In chapter 36 of Pride and Prejudice, Elizabeth Bennet ponders the letter she receives from Mr. Darcy after she rejected his marriage proposal. After defending his actions in ending Bingley's courtship of Elizabeth's sister Jane, Mr. Darcy's letter tells her the full story of himself and Mr. Wickham in response to remarks of Elizabeth's (which had been based on Wickham's version of the story to her). Despite her initial rejection of Darcy's claims, Elizabeth finds it impossible not to reread the letter, especially "all that related to Wickham"; she makes herself "examine the meaning of every sentence." Her re-reading shows her that, until the death of Darcy's father, "each recital confirmed the other," but the two men's stories about the late Mr.
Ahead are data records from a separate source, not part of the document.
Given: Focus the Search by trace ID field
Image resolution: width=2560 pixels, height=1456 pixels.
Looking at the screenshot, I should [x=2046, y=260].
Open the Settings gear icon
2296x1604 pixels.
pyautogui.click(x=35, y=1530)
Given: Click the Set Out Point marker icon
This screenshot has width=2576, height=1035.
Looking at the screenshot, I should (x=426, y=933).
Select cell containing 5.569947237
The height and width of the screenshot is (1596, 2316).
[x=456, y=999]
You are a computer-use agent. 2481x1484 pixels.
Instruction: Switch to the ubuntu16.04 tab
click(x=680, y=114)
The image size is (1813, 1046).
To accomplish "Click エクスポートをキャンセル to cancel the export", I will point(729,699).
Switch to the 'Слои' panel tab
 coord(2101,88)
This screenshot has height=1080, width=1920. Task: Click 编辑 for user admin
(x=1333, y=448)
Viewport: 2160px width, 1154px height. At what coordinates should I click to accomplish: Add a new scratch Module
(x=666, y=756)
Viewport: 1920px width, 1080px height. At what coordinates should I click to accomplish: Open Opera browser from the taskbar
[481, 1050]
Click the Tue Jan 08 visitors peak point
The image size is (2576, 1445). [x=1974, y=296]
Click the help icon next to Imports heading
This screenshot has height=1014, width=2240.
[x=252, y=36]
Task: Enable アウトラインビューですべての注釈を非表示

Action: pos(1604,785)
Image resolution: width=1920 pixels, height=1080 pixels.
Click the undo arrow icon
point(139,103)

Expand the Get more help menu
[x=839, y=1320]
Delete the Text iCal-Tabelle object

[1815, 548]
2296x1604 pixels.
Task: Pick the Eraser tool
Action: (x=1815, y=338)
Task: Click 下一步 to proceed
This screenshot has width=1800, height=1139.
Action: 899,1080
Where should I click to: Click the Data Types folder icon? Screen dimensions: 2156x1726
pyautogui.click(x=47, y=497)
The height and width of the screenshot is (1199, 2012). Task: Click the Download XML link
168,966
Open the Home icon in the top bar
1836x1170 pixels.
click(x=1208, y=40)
Darcy's will are so different that one of the two must be lying: "it was impossible not to feel that there was gross duplicity on one side or the other." If she first "flattered herself that her wishes did not err," her reading and re-reading "with the closest attention" is an attempt to eliminate her own prejudices from her interpretation of the letter, and she is finally "forced ... to hesitate":
She put down the letter, weighed every circumstance with what she meant to be impartiality--deliberated on the probability of each statement--but with little success. On both sides it was only assertion. Again she read on; but every line proved more clearly that the affair, which she had believed it impossible that any contrivance could so represent as to render Mr. Darcy's conduct in it less than infamous, was capable of a turn which must make him entirely blameless throughout the whole.
With two statements that are "only assertion," Elizabeth eventually finds herself having to concede that the story she would have liked to reject—Wickham infamous, Darcy blameless—is actually quite possible. Here, then, the ideal of interpretation (of Darcy's letter, and not of the two contradictory versions of events) is a process of re-reading that aims to eliminate the interpreter's desire. The interpreter does not look for confirmation of her first reading but instead calls that reading into question, as a means of testing it. And she does so by what amounts to close reading—the closest possible reading—of every detail of Darcy's letter. At least in this passage, a close re-reading is the privileged mode of interpretation.